Labour Friends of Israel criticised the report, saying 'three-quarters of the textbooks in this unpublished interim report are not taught in Palestinian schools'

Textbook
(Photo by Valentin Salja on Unsplash)
Textbook (Photo by Valentin Salja on Unsplash)

Lawyers this week poured scorn on an EU-commissioned review of incitement in Palestinian textbooks amid accusations that researchers looked at the wrong books.

Labour Friends of Israel (LFI) and UK Lawyers for Israel (UKLFI ) said the review, conducted by the Georg Eckert Institute, appeared to have considered textbooks used by Arab children in Israel, not those under the Palestinian Authority in the West Bank.

LFI expressed “deep concern”, saying: “Three-quarters of the textbooks in this unpublished interim report are not taught in Palestinian schools.”
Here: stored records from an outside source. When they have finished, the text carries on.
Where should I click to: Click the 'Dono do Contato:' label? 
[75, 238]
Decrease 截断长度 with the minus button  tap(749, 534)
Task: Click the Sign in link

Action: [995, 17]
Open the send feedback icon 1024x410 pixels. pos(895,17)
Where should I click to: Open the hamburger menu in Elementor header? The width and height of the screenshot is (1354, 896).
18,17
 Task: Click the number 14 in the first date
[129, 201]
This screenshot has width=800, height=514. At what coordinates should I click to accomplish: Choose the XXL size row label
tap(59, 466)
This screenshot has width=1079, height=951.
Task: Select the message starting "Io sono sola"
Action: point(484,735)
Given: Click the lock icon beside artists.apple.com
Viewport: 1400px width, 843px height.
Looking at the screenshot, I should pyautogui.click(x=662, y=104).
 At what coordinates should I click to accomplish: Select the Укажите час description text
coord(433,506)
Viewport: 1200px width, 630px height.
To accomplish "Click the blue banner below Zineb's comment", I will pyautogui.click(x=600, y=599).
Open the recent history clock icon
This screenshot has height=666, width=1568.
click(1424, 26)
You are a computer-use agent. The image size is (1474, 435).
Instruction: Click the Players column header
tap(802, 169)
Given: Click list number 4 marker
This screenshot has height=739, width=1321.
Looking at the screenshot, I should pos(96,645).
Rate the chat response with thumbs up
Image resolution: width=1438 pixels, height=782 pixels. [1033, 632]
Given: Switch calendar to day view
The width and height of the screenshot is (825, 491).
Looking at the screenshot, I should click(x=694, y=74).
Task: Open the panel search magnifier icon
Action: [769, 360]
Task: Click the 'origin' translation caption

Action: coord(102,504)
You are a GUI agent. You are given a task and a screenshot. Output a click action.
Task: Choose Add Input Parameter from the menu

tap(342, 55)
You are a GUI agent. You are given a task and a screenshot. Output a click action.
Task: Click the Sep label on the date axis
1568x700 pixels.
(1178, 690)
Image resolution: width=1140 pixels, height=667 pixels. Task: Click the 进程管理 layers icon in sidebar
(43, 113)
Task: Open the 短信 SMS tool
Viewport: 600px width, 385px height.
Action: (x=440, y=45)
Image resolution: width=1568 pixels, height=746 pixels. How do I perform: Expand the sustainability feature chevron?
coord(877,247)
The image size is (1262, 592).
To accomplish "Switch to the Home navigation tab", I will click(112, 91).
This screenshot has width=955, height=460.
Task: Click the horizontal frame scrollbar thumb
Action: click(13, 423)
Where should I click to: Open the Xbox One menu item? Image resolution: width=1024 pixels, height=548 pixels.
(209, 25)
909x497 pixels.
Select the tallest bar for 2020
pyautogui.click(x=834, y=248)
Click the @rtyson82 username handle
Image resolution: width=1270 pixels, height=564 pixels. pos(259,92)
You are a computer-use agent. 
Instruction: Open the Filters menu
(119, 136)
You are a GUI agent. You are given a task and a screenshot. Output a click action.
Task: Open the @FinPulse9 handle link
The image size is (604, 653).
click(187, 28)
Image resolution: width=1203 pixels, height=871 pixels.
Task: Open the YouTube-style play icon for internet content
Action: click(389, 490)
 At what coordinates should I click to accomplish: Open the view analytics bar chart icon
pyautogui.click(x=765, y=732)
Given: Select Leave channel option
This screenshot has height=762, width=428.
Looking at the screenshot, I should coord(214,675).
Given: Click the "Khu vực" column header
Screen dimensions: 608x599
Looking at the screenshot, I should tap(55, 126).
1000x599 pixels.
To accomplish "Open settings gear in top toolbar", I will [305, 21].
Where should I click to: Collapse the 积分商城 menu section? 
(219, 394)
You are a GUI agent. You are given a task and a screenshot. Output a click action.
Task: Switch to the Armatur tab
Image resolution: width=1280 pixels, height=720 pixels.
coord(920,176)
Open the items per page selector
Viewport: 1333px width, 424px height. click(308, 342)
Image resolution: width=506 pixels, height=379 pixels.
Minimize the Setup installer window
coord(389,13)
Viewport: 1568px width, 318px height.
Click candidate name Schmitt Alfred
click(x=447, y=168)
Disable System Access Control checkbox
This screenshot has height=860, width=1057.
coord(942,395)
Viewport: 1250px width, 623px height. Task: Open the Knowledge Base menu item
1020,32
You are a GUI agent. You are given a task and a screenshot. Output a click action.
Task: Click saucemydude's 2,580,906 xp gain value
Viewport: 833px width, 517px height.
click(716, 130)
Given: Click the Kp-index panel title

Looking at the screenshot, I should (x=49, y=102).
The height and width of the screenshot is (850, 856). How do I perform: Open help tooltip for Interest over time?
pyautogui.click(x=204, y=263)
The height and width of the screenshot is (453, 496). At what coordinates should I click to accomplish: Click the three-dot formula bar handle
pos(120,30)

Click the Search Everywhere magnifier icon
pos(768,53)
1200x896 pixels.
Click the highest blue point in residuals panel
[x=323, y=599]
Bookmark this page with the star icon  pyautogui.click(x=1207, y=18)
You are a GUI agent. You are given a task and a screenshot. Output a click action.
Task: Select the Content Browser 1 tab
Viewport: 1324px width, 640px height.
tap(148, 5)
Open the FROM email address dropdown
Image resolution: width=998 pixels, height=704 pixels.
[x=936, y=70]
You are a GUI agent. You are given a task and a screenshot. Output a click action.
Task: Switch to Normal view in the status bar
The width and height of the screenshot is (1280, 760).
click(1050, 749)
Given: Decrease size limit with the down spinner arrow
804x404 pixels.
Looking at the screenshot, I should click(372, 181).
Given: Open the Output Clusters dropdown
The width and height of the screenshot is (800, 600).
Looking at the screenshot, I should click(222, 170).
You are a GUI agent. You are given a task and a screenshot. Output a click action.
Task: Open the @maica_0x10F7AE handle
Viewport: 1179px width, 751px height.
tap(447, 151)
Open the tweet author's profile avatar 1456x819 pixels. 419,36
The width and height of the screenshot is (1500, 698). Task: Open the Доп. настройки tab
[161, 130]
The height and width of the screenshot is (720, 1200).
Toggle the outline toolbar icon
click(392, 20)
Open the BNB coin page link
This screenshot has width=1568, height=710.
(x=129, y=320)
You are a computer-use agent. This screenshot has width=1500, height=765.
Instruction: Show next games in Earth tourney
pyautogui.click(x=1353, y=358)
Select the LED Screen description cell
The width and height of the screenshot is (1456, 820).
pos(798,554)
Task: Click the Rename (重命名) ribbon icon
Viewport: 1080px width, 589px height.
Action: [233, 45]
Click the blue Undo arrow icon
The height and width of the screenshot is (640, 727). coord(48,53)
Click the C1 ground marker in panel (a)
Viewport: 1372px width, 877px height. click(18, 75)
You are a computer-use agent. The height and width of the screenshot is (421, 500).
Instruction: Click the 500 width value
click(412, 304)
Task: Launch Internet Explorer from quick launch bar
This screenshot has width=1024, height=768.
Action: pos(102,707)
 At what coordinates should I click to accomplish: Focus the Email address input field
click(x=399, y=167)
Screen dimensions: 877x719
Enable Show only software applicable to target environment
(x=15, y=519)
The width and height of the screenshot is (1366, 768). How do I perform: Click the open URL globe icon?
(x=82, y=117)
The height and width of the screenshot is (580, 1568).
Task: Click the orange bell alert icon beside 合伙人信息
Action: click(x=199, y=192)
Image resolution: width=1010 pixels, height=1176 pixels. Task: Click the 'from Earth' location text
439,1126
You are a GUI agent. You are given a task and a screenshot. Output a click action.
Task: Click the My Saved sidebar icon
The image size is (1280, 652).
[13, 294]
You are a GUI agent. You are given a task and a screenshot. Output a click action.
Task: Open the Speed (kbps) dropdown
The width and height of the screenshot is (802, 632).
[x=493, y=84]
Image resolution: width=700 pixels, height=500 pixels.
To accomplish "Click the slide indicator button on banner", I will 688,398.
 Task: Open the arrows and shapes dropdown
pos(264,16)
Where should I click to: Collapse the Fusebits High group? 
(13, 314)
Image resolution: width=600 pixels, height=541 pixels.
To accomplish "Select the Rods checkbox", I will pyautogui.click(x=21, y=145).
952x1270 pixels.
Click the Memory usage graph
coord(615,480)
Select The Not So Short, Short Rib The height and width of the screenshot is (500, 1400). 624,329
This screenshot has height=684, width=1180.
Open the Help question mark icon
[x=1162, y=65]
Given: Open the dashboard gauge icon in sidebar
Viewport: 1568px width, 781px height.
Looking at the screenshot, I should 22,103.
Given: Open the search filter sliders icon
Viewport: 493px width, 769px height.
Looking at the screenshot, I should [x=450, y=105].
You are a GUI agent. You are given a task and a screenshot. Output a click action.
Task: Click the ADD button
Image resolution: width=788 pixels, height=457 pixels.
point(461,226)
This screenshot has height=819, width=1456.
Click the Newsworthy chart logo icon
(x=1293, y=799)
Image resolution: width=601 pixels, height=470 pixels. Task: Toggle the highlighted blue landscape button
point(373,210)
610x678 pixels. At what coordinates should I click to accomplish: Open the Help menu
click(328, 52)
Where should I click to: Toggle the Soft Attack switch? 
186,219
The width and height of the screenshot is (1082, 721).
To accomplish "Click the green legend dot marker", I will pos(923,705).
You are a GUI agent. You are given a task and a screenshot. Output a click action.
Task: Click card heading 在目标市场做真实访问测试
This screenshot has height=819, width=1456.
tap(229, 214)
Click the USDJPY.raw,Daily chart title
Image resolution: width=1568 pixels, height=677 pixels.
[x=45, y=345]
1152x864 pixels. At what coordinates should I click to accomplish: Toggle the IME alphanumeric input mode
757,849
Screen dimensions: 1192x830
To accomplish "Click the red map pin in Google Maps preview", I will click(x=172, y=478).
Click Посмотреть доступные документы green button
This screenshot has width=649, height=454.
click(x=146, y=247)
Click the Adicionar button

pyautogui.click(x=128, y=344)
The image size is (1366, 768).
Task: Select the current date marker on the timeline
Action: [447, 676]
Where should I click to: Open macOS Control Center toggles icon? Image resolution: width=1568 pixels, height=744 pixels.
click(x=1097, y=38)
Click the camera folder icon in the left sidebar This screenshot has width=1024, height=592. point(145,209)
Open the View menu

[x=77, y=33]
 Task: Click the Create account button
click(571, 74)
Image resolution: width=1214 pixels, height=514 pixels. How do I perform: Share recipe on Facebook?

The British government promised a review in spring 2018, and the institute had been due to report its findings in September last year, but it is already a year late, with £200,000 having been spent. 

An interim report was obtained by an Israel-based pressure group, the Institute for Monitoring Peace and Cultural Tolerance in School Education (IMPACT-se), which said it “has detailed serious flaws” with the review.

Among the textbooks considered are those used by the Jerusalem Municipality Arabic, which IMPACT-se said had been “mistakenly presented by the researchers as Palestinian Authority (PA) textbooks”.

Marcus Sheff of IMPACT-se said the review had been “a comedy of errors from start to finish,” with “the researchers having reviewed the wrong textbooks”.

LFI chair Steve McCabe MP said: “The British government was first alerted to the problem of incitement to violence in the PA’s new curriculum by LFI nearly three years ago. It first denied the existence of this problem, then pursued a series of delaying tactics. We now find it has spent UK taxpayers’ money on a review which appears deeply flawed and which we may never have the chance to see.”

UKLFI chief executive Jonathan Turner said: “This would be laughable, but it is no laughing matter for the victims
of terrorism.”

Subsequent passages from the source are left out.